As an allegory Dante’s poem is prescient to who ever takes up the task of visually articulating his prose. As is such Robert Rauschenberg’s interpretations are alive to meanings particular to his time and place. Rauschenberg incorporates contemporaneous visual culture to make the “Inferno” specific to his zeitgeist. Rauschenberg chose to only depict “Inferno” which may suggest his particular historical perspective. “As a closeted gay man in that homophobic decade…Rauschenberg knew that sexual love and damnation were indissolubly intertwined: No Beatrice was going to lead him to salvation. So Hell was what he chose to depict…” Rauschenberg focuses on the Inferno to inform its audiences that salvation is for the few.

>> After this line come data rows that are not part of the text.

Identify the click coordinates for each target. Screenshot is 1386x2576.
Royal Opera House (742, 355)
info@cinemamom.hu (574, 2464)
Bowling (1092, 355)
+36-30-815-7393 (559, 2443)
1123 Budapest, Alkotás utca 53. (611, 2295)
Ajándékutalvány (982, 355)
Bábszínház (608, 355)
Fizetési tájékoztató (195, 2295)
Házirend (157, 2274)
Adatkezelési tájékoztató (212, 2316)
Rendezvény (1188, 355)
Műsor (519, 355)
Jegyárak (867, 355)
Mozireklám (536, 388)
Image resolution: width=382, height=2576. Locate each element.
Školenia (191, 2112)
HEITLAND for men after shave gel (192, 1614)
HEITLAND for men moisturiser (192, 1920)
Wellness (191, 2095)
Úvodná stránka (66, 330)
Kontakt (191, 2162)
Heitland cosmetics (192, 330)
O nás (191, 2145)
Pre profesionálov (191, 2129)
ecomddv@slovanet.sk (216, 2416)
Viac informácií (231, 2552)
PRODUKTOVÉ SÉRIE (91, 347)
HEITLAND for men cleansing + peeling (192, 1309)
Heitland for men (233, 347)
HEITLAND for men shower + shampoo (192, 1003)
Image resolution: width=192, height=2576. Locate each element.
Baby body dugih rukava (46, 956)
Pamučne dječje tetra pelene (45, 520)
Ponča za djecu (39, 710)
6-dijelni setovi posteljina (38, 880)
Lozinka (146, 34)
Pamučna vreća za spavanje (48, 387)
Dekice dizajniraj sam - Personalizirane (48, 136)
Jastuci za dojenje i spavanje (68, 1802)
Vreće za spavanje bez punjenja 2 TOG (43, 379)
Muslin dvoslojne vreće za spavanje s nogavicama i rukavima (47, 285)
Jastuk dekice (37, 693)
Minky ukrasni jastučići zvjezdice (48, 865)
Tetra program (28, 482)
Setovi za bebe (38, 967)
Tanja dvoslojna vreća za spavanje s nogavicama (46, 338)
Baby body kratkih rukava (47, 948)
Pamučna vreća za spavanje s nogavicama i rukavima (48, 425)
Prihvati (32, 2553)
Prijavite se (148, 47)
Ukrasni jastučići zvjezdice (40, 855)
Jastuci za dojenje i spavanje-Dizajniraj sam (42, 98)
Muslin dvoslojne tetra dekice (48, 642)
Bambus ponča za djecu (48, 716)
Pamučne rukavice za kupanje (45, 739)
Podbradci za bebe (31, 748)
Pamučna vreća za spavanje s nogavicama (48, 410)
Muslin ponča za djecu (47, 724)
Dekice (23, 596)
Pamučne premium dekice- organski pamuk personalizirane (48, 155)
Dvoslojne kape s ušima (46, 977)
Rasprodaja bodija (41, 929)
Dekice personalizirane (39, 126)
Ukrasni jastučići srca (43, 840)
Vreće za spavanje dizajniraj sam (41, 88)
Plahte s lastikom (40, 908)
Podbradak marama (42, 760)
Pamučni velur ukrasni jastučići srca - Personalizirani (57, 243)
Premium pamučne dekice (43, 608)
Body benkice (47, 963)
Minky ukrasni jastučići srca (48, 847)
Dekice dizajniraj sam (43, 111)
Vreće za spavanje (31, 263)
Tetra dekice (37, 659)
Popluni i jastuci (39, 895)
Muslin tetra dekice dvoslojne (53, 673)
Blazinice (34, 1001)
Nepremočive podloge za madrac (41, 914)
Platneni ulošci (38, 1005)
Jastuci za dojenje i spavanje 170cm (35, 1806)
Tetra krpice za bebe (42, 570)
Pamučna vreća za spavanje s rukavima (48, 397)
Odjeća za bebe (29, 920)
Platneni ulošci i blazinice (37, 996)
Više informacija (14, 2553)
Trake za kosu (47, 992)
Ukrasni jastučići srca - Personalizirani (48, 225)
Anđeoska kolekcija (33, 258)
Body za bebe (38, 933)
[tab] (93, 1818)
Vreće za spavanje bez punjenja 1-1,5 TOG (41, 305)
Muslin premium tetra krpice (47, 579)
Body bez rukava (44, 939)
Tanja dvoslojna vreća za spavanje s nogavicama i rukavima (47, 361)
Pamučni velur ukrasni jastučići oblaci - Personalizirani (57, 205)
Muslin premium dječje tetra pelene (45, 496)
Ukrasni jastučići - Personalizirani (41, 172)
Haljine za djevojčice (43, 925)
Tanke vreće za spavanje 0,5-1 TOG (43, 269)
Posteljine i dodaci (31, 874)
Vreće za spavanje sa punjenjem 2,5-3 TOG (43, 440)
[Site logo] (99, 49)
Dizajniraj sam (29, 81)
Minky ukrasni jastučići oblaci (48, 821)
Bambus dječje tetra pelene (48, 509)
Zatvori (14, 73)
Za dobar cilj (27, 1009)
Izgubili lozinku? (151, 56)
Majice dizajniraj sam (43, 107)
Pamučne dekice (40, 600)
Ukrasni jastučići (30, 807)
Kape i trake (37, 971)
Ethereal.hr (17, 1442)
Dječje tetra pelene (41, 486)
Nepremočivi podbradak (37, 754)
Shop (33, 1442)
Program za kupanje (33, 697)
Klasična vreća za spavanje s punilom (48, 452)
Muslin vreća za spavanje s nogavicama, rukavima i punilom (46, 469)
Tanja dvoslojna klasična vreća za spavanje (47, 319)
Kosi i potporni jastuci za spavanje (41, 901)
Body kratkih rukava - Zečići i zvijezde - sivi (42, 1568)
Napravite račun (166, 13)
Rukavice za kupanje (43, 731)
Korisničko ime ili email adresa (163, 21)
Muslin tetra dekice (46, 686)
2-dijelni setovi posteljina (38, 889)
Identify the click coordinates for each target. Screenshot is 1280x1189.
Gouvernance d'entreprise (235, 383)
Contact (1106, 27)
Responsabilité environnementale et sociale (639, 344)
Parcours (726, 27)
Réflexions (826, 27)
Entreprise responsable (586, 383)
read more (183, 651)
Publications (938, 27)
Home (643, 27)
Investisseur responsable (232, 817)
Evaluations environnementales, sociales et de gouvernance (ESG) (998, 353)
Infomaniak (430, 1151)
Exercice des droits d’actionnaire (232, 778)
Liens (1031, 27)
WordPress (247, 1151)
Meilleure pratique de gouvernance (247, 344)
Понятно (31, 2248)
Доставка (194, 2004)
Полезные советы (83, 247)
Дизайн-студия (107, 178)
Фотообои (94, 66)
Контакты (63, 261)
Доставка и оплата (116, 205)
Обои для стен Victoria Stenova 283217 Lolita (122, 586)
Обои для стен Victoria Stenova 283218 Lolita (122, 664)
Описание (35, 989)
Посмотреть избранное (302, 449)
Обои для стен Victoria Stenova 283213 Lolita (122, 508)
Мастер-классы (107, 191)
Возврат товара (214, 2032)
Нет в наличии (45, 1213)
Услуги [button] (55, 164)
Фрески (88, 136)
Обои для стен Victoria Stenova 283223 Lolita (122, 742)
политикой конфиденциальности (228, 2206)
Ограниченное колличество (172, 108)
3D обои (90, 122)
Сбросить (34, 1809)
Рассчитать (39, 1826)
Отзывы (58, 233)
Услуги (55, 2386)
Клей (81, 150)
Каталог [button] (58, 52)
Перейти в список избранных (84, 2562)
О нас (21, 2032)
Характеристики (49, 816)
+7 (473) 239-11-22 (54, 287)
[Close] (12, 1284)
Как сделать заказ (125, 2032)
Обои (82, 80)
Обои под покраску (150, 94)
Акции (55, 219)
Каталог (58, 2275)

In Canto XIV Dante enters the final round of circle 7, which incorporates all violence, outside of physical violence, against others and us. That means all violence against “good”. Dante’s notion is that the universe is structured toward a particular teleological “good”, and those who act outside of this structured order commit violence against it. In this circle Dante comes across naked sinners doomed to walk across burning hot sand for eternity. Here, in his depiction of Canto XIV, Rauschenberg traces the outline of his own foot in red crayon at the top of the lithograph.

“Canto 16 opens with the ‘rumbling drive of the waterfall…a murmur like the throbbing of a hive,’ The roar is again suggested in the thickly scribbled pencil lines, and the hint, in the last part of the canto of something astonishing to come is contained in the bulb of the waterfall-qua-pendulum-qua-thermometer figure.”

The Poets, following the sound of a loud horn, are led by it to the ninth circle, in which there are four rounds, one enclosed within the other, but Canto XXXI shows only that the circle that is encompassed with Giants, one of whom, Antaeus, takes both Dante and Virgil in his arms and places them at the bottom of the circle.